• [YOUR ASSIGNMENT] Give as a JSON list of strings, one per line and skipping blank lines, the data beginning at the line that contains "You are a GUI" and stopping after the line that contains "The image size is (2408, 1538).".

• [LISTED ENTRIES]
=== Begin Enclosure ===

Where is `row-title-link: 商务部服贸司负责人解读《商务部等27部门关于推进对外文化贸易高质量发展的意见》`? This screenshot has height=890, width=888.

=== End Enclosure ===
=== Begin Enclosure ===

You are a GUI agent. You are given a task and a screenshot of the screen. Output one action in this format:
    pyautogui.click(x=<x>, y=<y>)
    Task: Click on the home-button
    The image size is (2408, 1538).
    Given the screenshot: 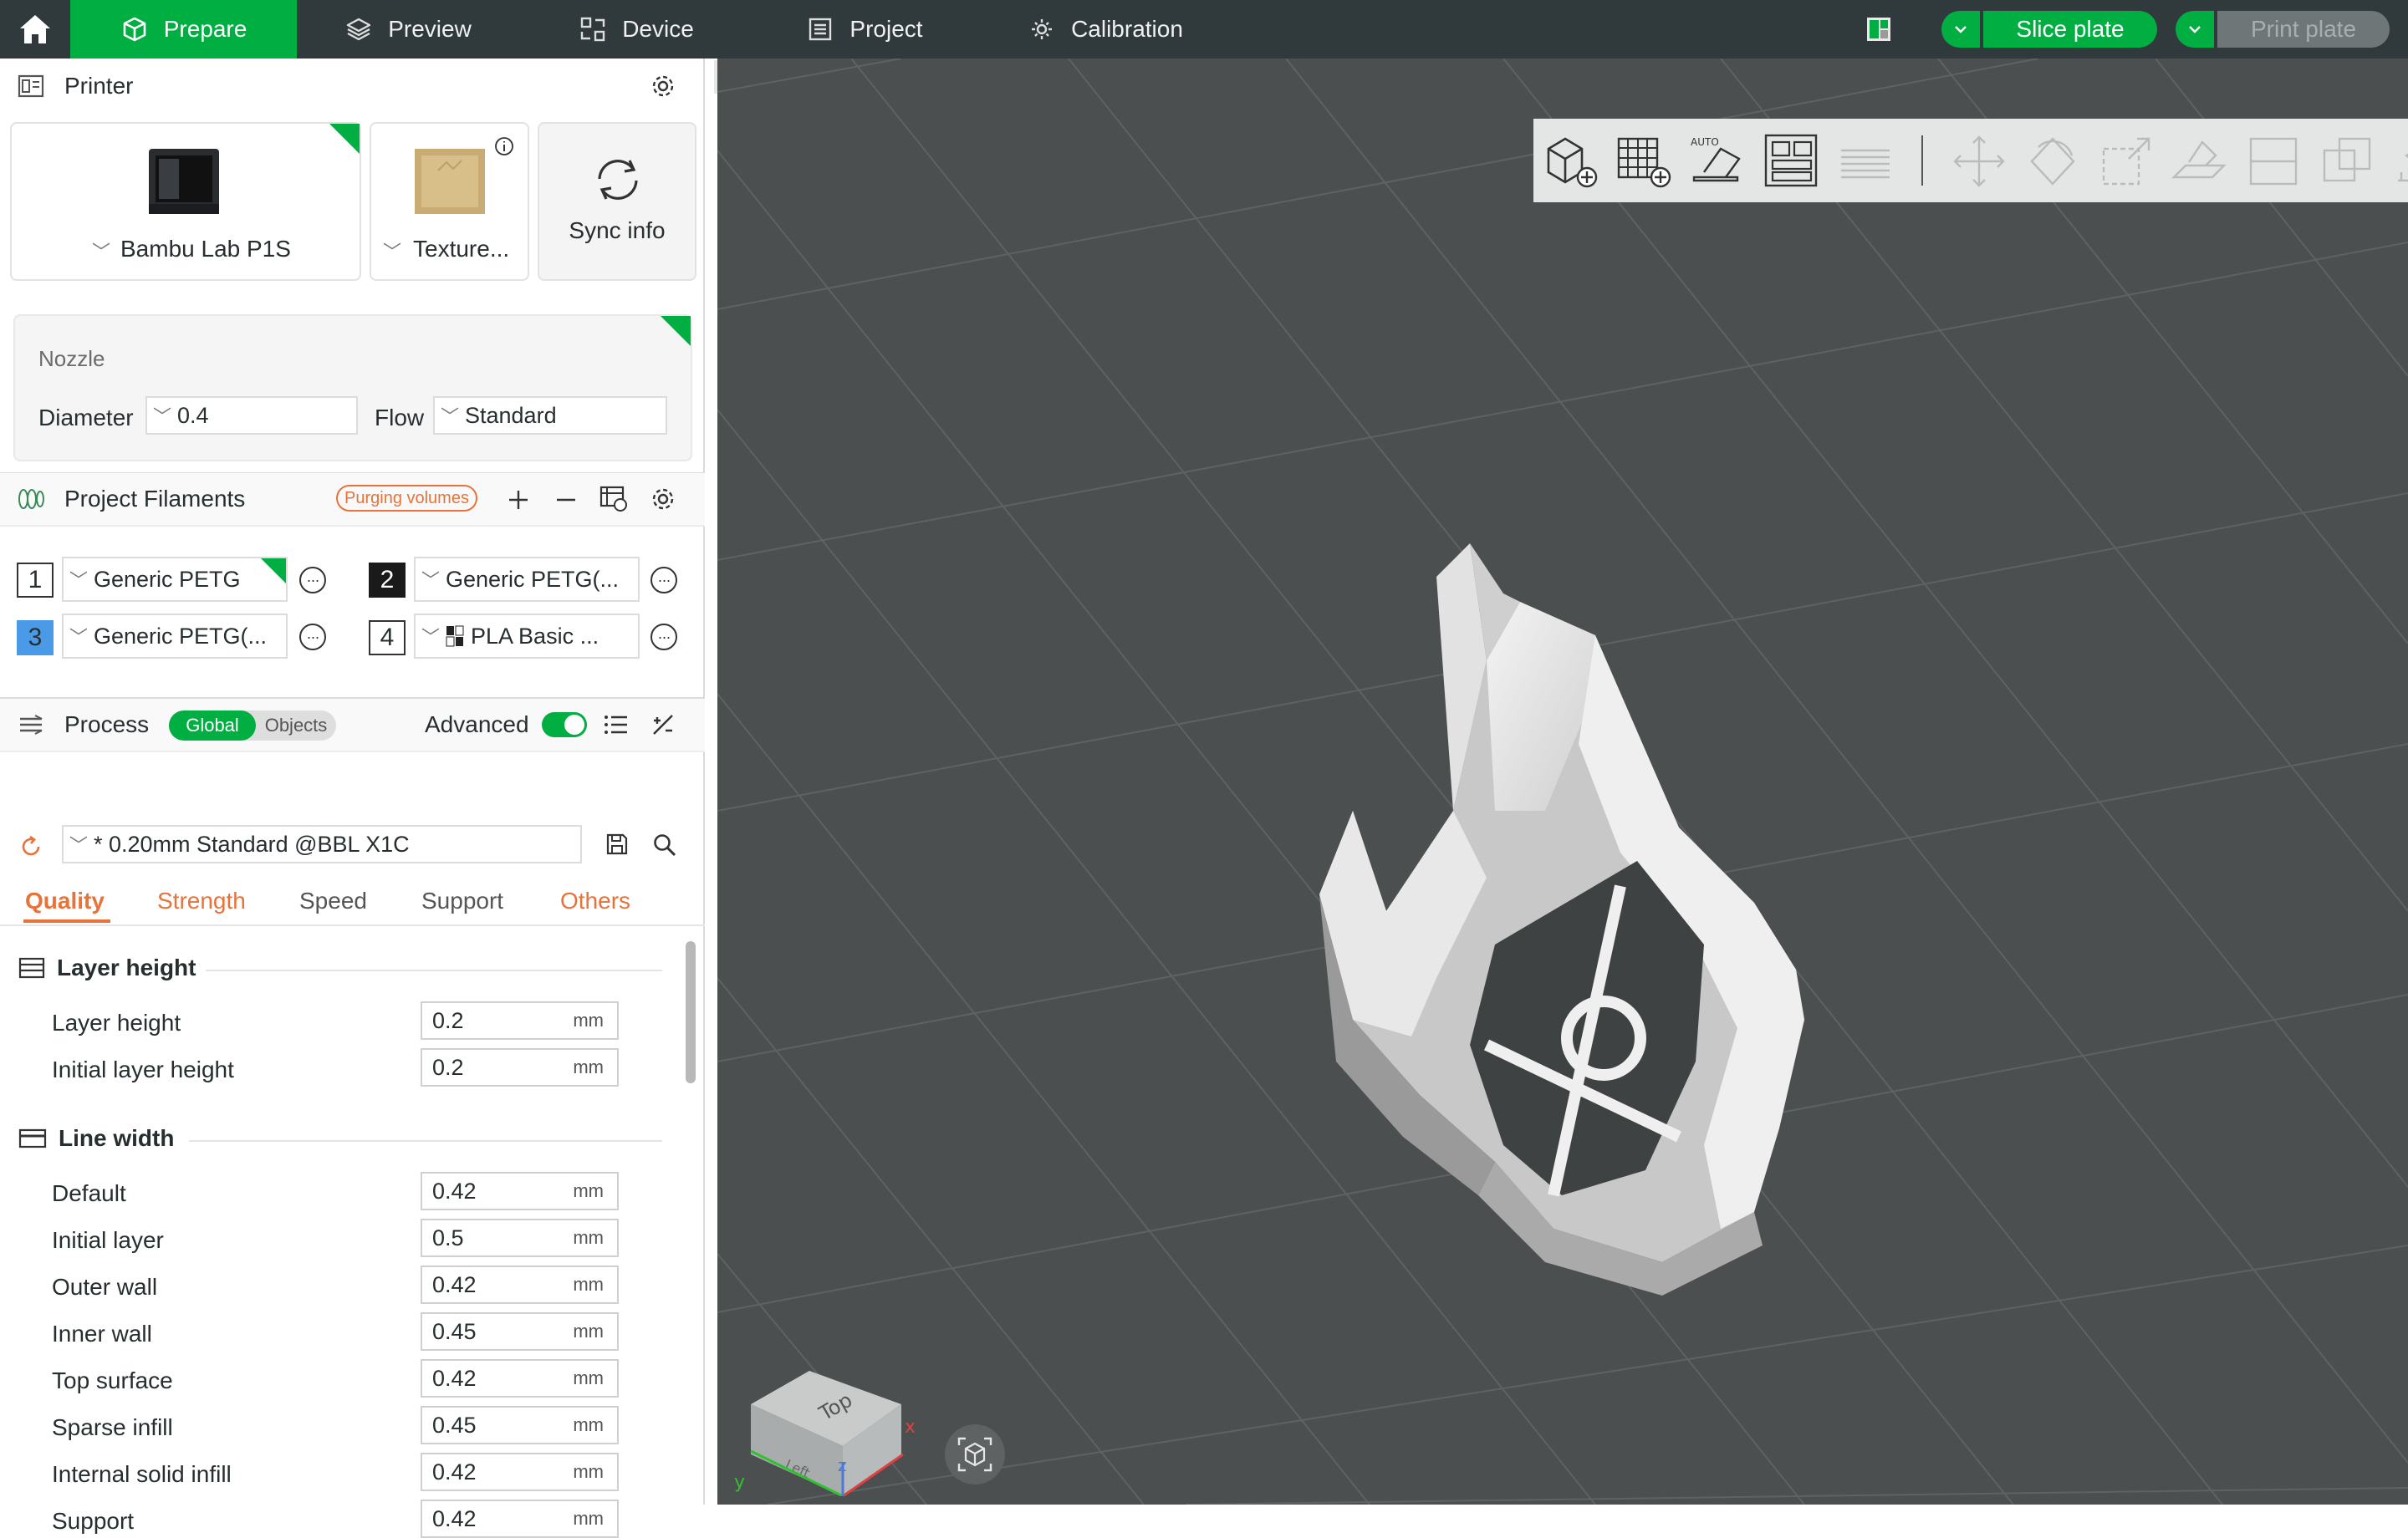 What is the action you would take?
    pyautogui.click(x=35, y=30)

=== End Enclosure ===

• [EXERCISE RESPONSE]
[
  "You are a GUI agent. You are given a task and a screenshot of the screen. Output one action in this format:",
  "    pyautogui.click(x=<x>, y=<y>)",
  "    Task: Click on the home-button",
  "    The image size is (2408, 1538)."
]